デイリーNKの北朝鮮内部の軍消息筋が15日に伝えたところによると、朝鮮人民軍総参謀部が今月末まで戦闘動員態勢を維持するよう指示する電信命令を、7日に全軍の司令部へ下達したという。
金正日総書記の誕生日(16日)や第9回朝鮮労働党大会という主要な政治日程を控え、軍紀を最高潮に高め、不測の事態を未然に遮断しようとする高強度の内部統制措置とみられる。
消息筋は「戦闘動員態勢が発令されると、軍事機密をこれまで以上に厳守し、下達された命令を迅速に履行できるよう万全の態勢で待機しなければならない」とし、「この期間に非社会主義的行為や規律に反する行為を行った場合、戦時に準じた厳しい処罰を受けることになる」と語った。

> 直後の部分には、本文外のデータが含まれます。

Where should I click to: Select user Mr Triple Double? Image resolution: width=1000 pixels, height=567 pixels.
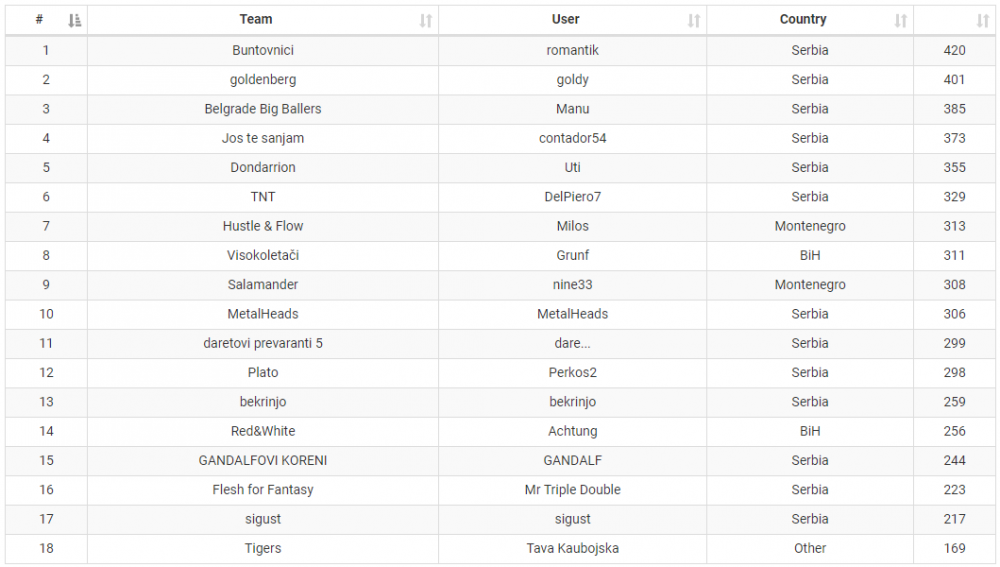tap(573, 490)
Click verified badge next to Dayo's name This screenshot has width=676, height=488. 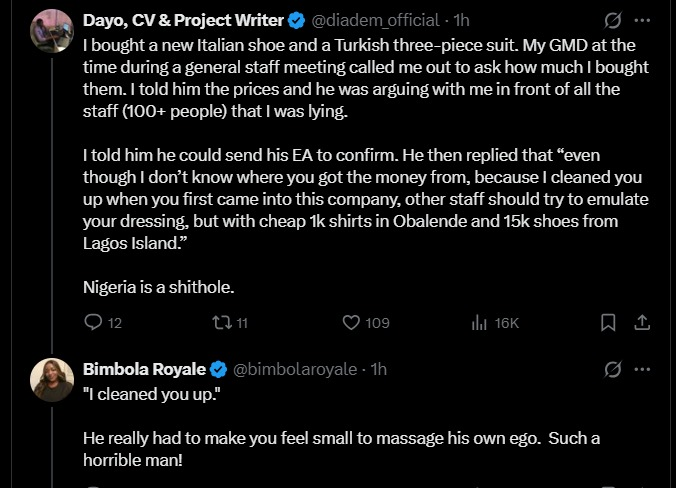point(298,20)
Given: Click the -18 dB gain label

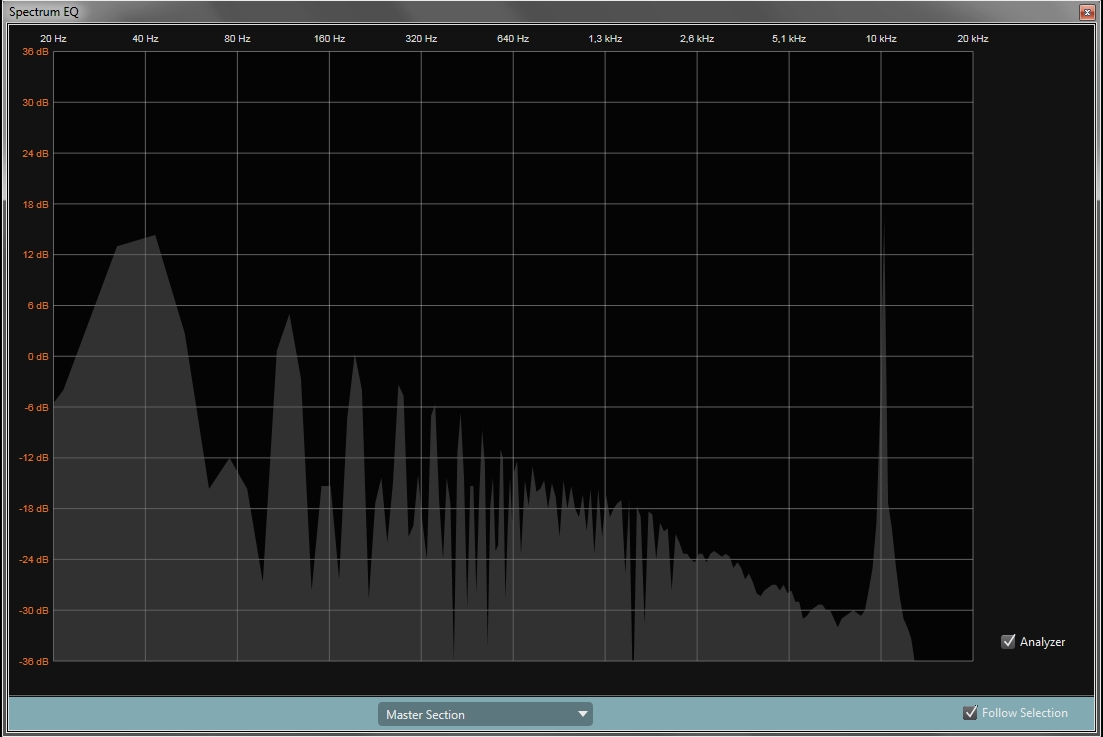Looking at the screenshot, I should [34, 509].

さらに「戦闘動員態勢の期間中は、軍人の休暇や外出はもちろん、外部作業や副業活動もすべて中断される」とし、「民間人との接触も制限され、これに関連して軍民関係を損なう行為は厳罰の対象とするという内容も命令に含まれており、緊張感が漂っている」と伝えた。
特に総参謀部は、首都・平壌の防衛と安全を担う部隊に対し、「一件の事件・事故も起こしてはならない」「首都で不祥事が発生しないよう徹底して警戒せよ」と指示した。事実上、最高指導者の身辺警護を最優先とする鉄壁の警戒態勢を求めた形だ。
また、「1号」(金正恩国務委員長)の警護任務に関連して、警戒勤務に投入される要員が携行する武器を除き、その他すべての武器・弾薬を封印せよとの指示が下達された点も注目される。
通常、戦闘動員態勢とは即時の射撃準備を意味するが、今回下達された「武器・弾薬の封印」指示は異例だ。これは対外的脅威への軍事的対応というより、大型政治行事を前に、軍内部で発生し得る突発的な騒擾や銃器事故を未然に防ぐための強力な統制策と解釈される。